Theatrical Trailer  This is the Original Theatrical Trailer release for ‘THEOREM.’
BONUS: The extras are rounded out nicely by the stunning and brilliant BFI [British Film Institute] fully illustrated 18 page booklet. First of all we get an essay entitled “Theorem” by Geoffrey Nowell-Smith. Next up we have “Theorem reviewed” by Philip Strick. Then there are two a fascinating Biographies entitled “Terence Stamp (1939-)” by Roma Gibson and “Pier Paolo Pasolini (1922-1975)” by Geoffrey Nowell-Smith. Then we have the complete credit listings of the film ‘Theorem.’ Then we have ‘Extras,’ which is a short introduction to the “An Interview with Terence Stamp”  [34:00] [DVD only]. Then finally we have information “About the transfer” and “Acknowledments.”

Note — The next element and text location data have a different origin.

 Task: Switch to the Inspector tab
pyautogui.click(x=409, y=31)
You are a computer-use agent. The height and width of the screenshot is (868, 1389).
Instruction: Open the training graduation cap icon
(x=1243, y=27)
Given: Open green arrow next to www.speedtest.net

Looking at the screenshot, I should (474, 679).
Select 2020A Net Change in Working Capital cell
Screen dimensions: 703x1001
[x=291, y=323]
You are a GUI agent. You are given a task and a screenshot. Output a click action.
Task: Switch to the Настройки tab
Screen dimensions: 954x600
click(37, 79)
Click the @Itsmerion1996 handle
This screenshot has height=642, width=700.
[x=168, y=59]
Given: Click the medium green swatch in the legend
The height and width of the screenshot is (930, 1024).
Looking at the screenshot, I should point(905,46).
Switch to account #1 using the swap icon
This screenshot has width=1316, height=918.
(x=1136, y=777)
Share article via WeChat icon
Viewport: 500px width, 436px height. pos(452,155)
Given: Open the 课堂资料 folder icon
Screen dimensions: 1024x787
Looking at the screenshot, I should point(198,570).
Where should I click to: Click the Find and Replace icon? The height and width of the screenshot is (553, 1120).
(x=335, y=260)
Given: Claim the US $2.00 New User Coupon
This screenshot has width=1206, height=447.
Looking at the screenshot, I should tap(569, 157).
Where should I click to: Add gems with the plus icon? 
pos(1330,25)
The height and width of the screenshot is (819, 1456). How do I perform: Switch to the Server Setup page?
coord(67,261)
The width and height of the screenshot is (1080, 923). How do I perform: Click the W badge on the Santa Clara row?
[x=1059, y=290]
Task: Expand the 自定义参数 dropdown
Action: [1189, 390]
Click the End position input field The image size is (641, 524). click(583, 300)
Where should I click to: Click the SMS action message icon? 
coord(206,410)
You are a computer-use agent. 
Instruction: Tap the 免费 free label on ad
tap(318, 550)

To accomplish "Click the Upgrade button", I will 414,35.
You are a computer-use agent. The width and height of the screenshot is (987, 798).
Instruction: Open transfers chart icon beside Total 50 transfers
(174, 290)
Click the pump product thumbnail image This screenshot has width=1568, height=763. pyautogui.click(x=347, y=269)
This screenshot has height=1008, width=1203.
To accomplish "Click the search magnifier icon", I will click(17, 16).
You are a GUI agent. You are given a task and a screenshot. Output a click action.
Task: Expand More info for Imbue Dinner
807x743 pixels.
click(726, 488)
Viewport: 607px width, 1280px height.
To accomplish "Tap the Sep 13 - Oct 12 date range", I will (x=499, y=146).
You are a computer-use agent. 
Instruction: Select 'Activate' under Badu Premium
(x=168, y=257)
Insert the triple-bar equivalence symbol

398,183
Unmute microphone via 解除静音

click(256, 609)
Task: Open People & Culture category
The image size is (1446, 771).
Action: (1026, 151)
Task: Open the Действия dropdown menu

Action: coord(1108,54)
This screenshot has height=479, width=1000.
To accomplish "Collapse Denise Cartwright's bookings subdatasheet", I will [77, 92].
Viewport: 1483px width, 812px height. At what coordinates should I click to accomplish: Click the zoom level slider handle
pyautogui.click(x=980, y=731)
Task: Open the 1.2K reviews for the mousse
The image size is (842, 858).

Finally, Provocative, controversial, experimental, ‘THEOREM’ is definitely a product of its time, but such is Pier Paolo Pasolini's brilliance, his method of keeping the subject elusive and vague while at the same time simple and meaningful, that the film stands up very well today. The BFI [British Film Institute] High Definition dual-format upgrade doesn't really significantly improve on the previous DVD release, but this is still an impressive release with some good extra features that contribute to a fine appreciation of the film. This BFI [British Film Institute] package is a definite must for the student of 20th century cinema, providing the best possible reproduction of the movie and a host of enlightening, educational commentaries on it with the extras and booklet pieces. I totally recommended this beautiful BFI [British Film Institute] package, as they have done a stunning job and if you want to view a film that makes you think, then this will definitely be for you and I am so proud to have this in my Blu-ray Collection and if you feel this is not for you, well then you are really missing out on a truly stunning Pier Paolo Pasolini classic film of its time and now I am proud to have the ultimate version of this very provocative, controversial, experimental film. Highly Recommended!